One of the long-term issues in corporate governance has been to address the question of diversity at the top in companies, and particularly achieving gender-balanced boardrooms.
Across Europe, several countries have chosen to address this issue by passing legislation and introducing quotas. Norway was the first to act on this diversity issue in 2008. The Norwegian government introduced a legal quota for publicly listed companies that obliged them to reserve 40% of their board seats for women. Other countries later followed suit with quotas, including France, Belgium, and Spain.
The UK did not choose the legislation route and instead set voluntary targets.

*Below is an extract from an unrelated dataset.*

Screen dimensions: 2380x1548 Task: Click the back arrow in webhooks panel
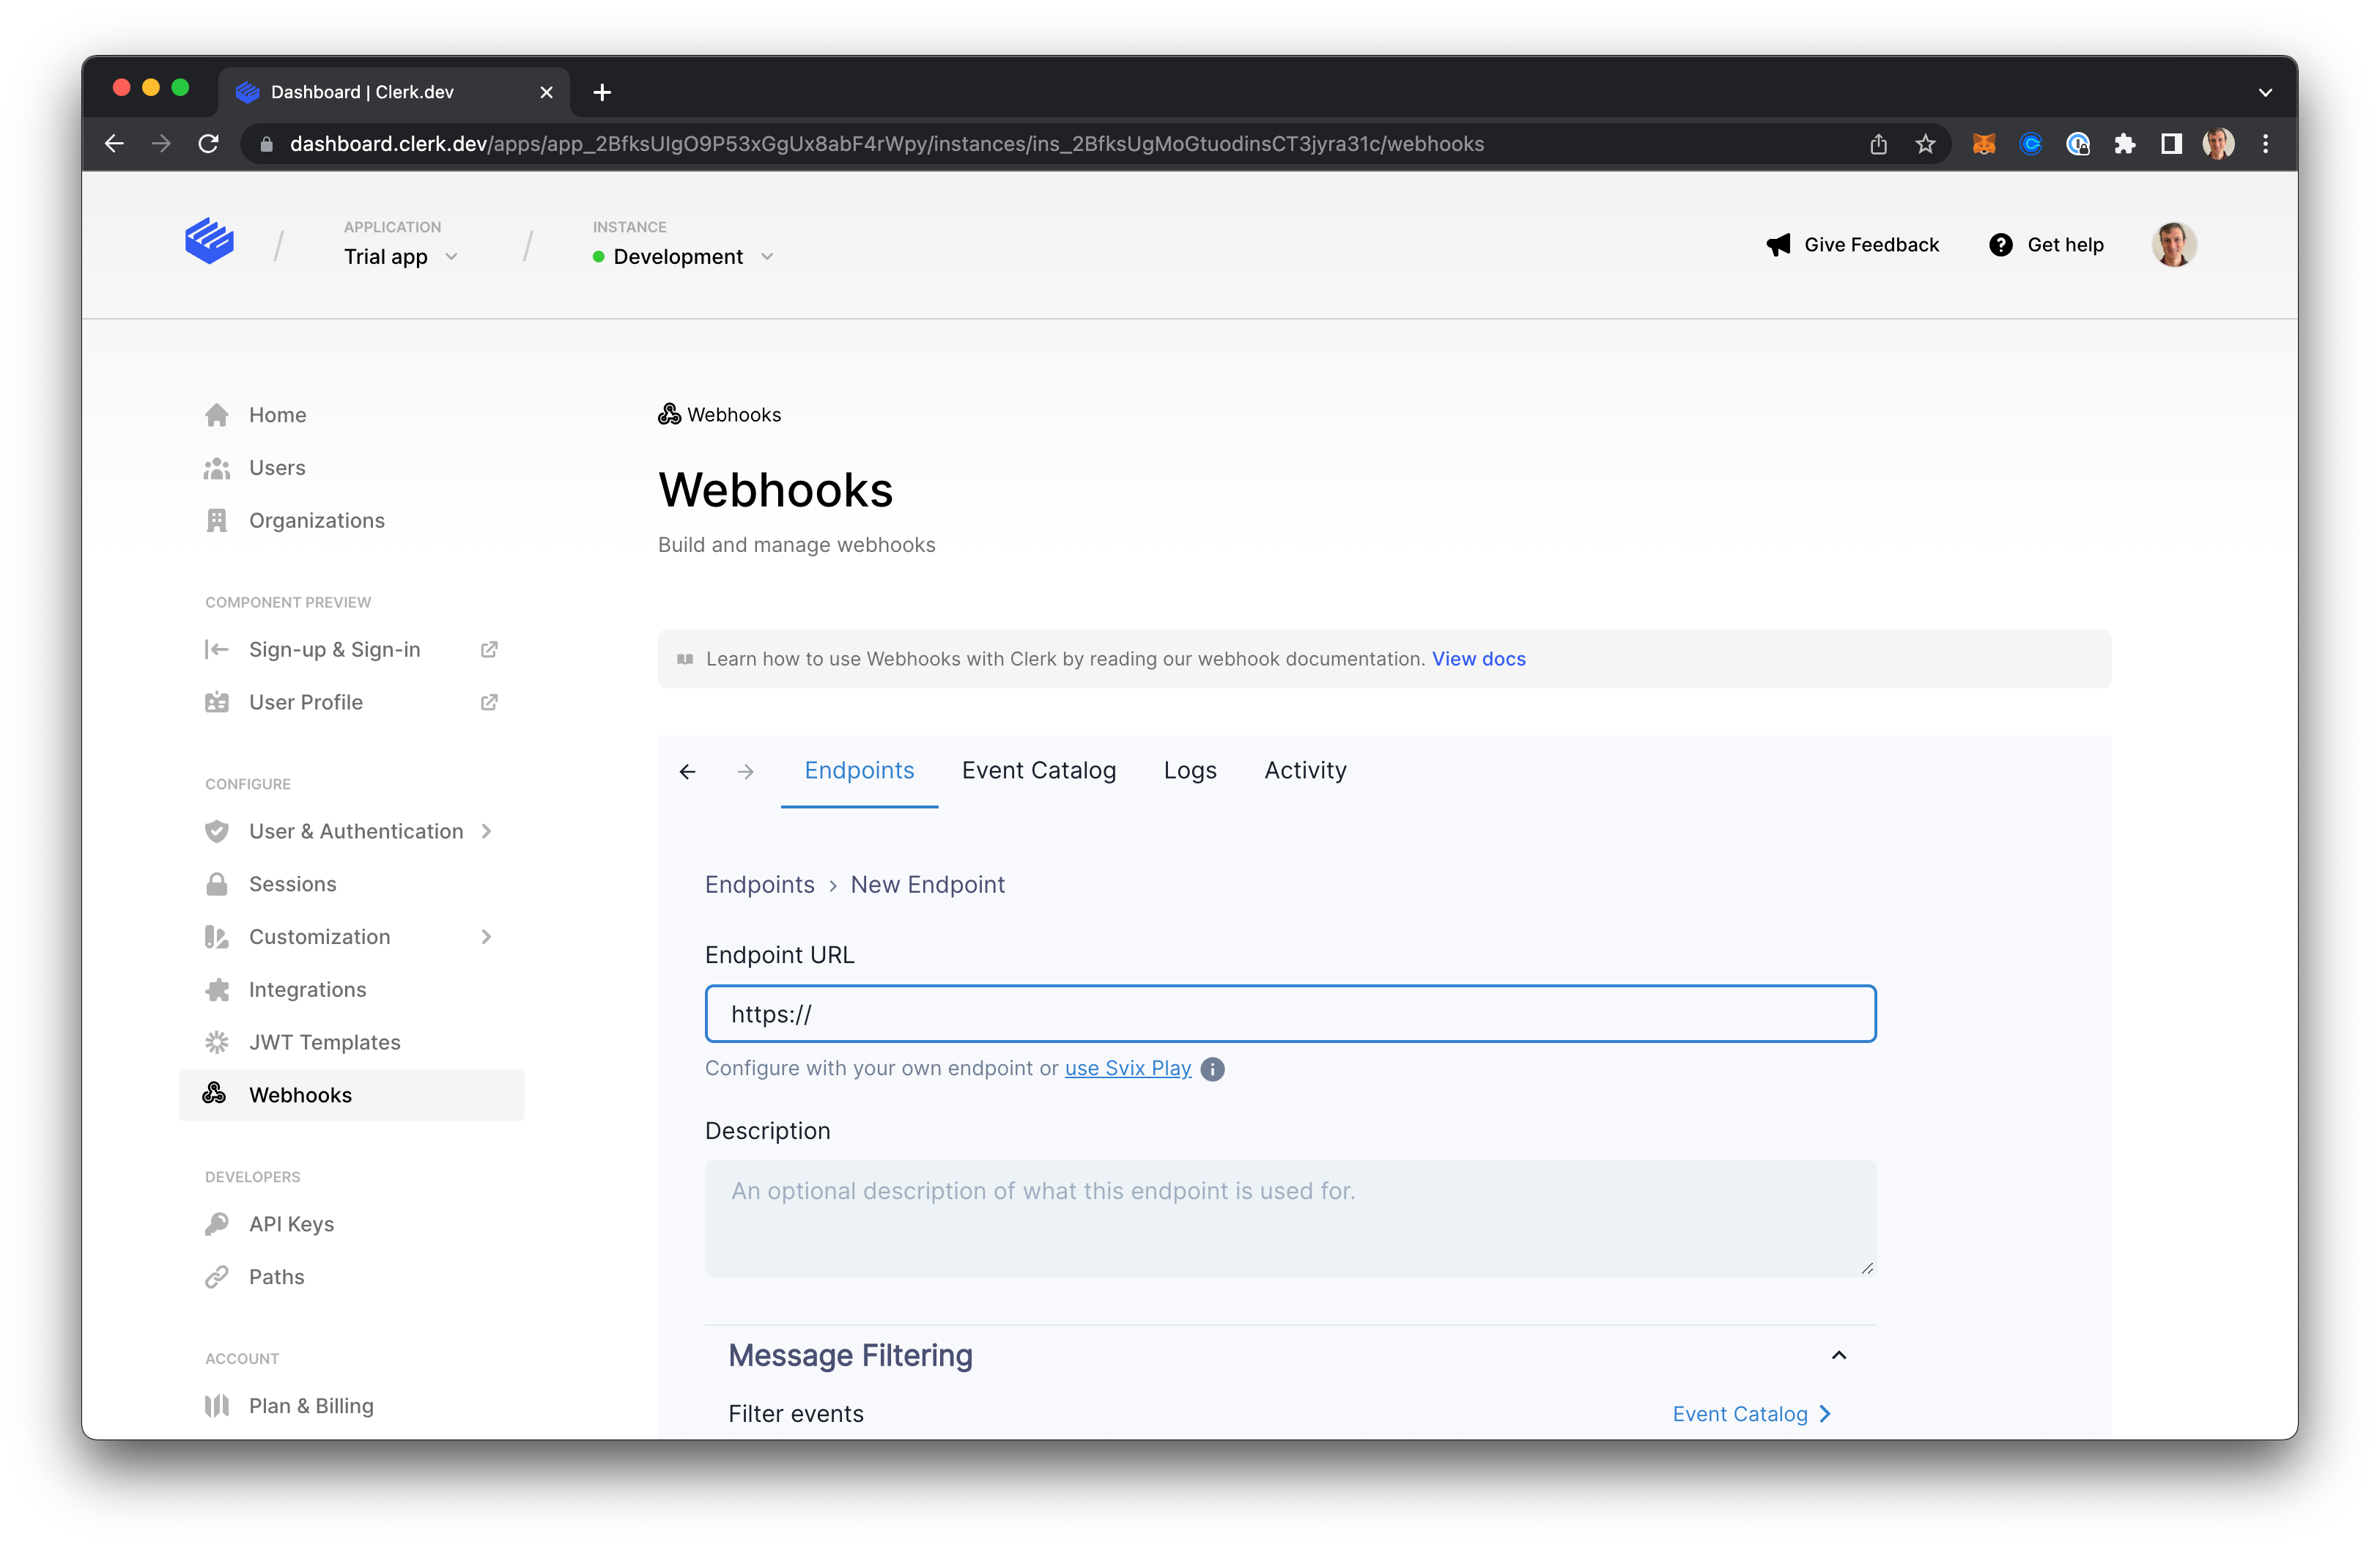point(687,771)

The Lord Davies Review was the first UK government-backed initiative set up to address the issue of lack of female representation in 2011. Back then, over 150 companies in the FTSE 350 did not have any women on their boards and the overall average stood at about 10% women on boards of FTSE 350 companies.
The Lord Davies Review ran until 2015 when it was succeeded by the Hampton-Alexander Review which set new targets. Among them, one of the key targets was for 33% of board positions to be held by women in FTSE 350 companies by 2020. This target was achieved in May 2020, when the FTSE 350 hit 33% women on boards for the first time.
It is important to note the contribution of other stakeholders on this journey, including top executive search firms, the 30% club (set up in 2010 before the Lord Davies review), and the Cranfield University Female FTSE report. BoardEx is proud to have been a partner to all the bodies mentioned above, providing the data to the Hampton-Alexander review and its predecessor the Lord Davies Review.